The Securities Purchase Agreement was filed as Exhibit 2.1 to APL's Current Report on Form 8-K filed on December 4, 2012.
ARP Acquisition
On December 20, 2012, Atlas Resource Partners, L.P. ("ARP"), whose general partner is a wholly-owned subsidiary of the Company, completed its previously announced acquisition of DTE Gas Resources, LLC from DTE Energy Company for $257.4 million in cash.
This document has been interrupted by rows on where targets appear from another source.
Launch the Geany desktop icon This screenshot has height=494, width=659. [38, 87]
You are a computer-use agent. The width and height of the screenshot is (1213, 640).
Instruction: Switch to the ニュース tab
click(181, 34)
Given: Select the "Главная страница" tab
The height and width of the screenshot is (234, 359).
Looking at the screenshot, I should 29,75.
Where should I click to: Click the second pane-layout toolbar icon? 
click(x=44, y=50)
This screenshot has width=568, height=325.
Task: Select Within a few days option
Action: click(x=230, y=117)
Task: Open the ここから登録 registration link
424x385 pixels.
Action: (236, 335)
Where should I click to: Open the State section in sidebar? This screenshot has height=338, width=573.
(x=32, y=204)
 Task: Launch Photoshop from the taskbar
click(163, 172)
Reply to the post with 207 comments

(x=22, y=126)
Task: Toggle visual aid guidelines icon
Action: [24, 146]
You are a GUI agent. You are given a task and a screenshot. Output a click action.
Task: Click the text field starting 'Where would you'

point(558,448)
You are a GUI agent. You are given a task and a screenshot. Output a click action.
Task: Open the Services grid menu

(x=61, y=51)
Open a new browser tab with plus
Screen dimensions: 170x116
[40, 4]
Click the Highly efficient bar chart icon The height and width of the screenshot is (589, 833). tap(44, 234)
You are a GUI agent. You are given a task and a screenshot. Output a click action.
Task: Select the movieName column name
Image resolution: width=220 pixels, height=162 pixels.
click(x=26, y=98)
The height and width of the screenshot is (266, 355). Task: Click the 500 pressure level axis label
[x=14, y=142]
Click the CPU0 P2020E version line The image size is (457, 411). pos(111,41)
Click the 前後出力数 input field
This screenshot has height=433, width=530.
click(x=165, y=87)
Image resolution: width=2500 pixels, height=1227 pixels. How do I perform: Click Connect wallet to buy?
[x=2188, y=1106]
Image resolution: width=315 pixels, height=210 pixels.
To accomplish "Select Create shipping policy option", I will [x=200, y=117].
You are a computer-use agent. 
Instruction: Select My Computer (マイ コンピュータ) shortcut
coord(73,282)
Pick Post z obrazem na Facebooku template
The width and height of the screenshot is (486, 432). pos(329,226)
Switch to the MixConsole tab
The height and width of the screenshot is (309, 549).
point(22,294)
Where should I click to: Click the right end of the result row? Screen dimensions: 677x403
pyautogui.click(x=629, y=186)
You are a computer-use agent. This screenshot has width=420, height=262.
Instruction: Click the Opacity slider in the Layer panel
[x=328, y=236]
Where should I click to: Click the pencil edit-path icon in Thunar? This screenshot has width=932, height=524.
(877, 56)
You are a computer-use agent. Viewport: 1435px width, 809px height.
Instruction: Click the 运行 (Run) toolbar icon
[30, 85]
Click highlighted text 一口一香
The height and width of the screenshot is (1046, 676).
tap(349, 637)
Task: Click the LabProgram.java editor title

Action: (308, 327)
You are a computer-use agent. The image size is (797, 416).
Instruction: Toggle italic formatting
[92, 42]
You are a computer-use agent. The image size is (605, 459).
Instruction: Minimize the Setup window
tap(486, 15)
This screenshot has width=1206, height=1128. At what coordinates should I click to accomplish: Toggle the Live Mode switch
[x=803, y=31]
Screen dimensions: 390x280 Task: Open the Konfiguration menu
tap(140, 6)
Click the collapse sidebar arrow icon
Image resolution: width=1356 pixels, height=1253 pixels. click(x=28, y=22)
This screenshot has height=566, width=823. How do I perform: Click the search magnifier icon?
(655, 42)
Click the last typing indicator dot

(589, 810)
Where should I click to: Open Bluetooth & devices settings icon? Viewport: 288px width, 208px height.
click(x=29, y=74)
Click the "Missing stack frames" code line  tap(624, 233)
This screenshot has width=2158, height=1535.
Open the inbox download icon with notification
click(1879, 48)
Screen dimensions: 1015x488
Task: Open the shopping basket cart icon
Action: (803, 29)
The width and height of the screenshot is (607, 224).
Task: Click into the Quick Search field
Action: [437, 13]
The assets acquired include interests in approximately 261 gross producing natural gas wells on over 88,000 net acres located primarily in Jack, Erath, Palo, Pinto and Clay Counties in the Fort Worth basin in North Texas.
The Membership Interest Purchase Agreement was filed by ARP as Exhibit 2.1 to its Current Report on Form 8-K filed on November 20, 2012.
(a) Financial Statements of Businesses Acquired.
Historical financial statements for the businesses acquired and pro forma financial information are not included in this Current Report on Form 8-K. This information will be filed in a subsequent Current Report on Form 8-K as required by Securities and Exchange Commission regulations.
(b) Pro Forma Financial Information.
Historical financial statements for the businesses acquired and pro forma financial information are not included in this Current Report on Form 8-K. This information will be filed in a subsequent Current Report on Form 8-K as required by Securities and Exchange Commission regulations.